§ **Text block**:
++++

Crunk feminism helps us to see possibility in living out an unapologetic disrespectability politic. It takes pleasure in the dis, sees fleeting freedom in the rejection of decorum, and recognizes that Black women and Latinxs never quite get to occupy the space of American respectability.
Hip hop generation feminism does not justify bad behavior. It works from the proposition that Black women and girls get to be authors of their own lives, be they good, bad, or ugly. And hip hop feminism respects that authority, and the importance of being able to articulate and live one’s life on one’s own terms.
Because hip hop culture has fundamentally transformed even the way that Americans speak, we see it as a place that generates language and concepts that help us to fruitfully explain our lives under late capitalism and neoliberal state governance. Hip hop gifted us crunkness, ratchetness, the ability to dis and dismiss, the option to get buck, and the willingness to wreck shop when necessary.

++++

§ **Material provided**:
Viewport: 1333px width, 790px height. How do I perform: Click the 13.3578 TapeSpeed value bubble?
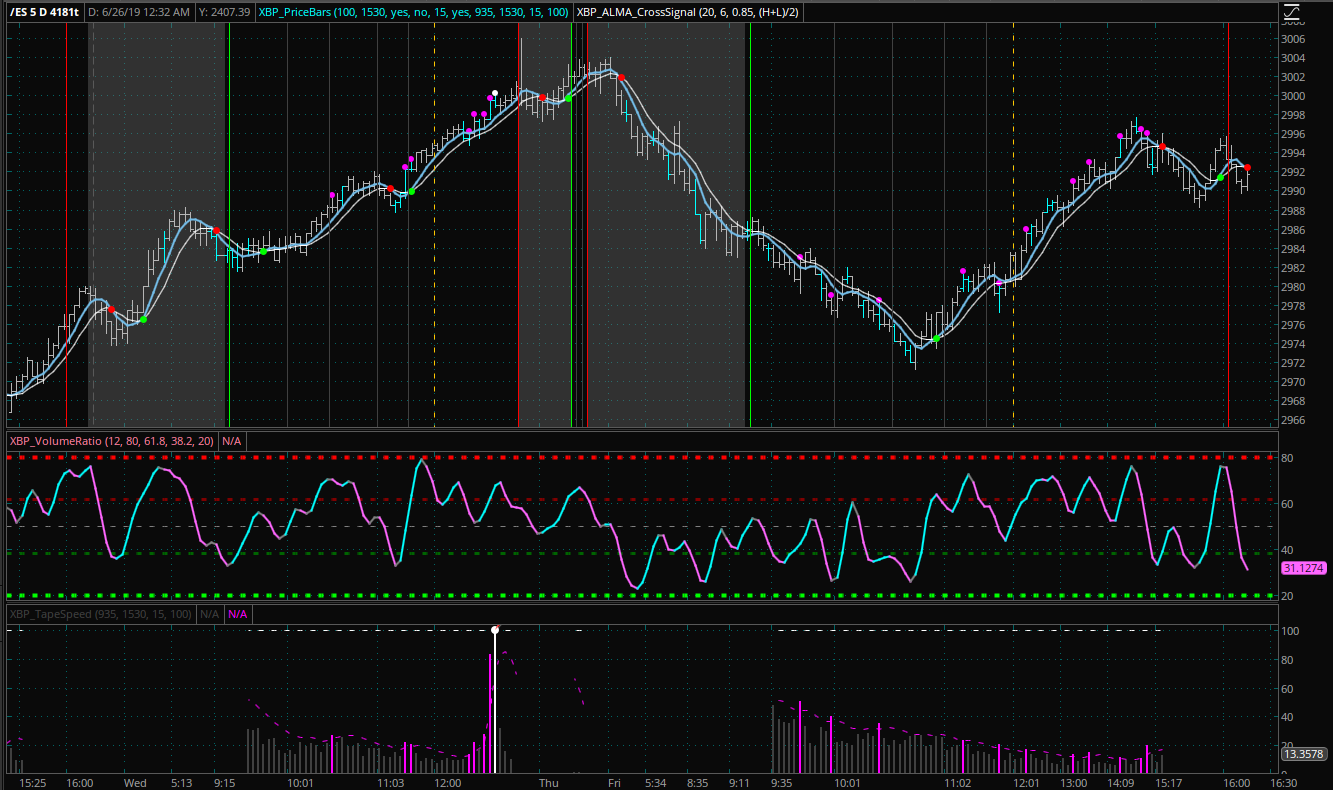pos(1303,754)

++++

§ **Brief 1**:
In the passage on hip hop feminism, list everything it says hip hop gifted.
§ **Brief 2**:
According to the passage on hip hop feminism, what space do Black women and Latinxs never quite get to occupy?

§ **Written solution 1**:
- crunkness
- ratchetness
- the ability to dis and dismiss
- the option to get buck
- the willingness to wreck shop when necessary

§ **Written solution 2**:
The space of American respectability.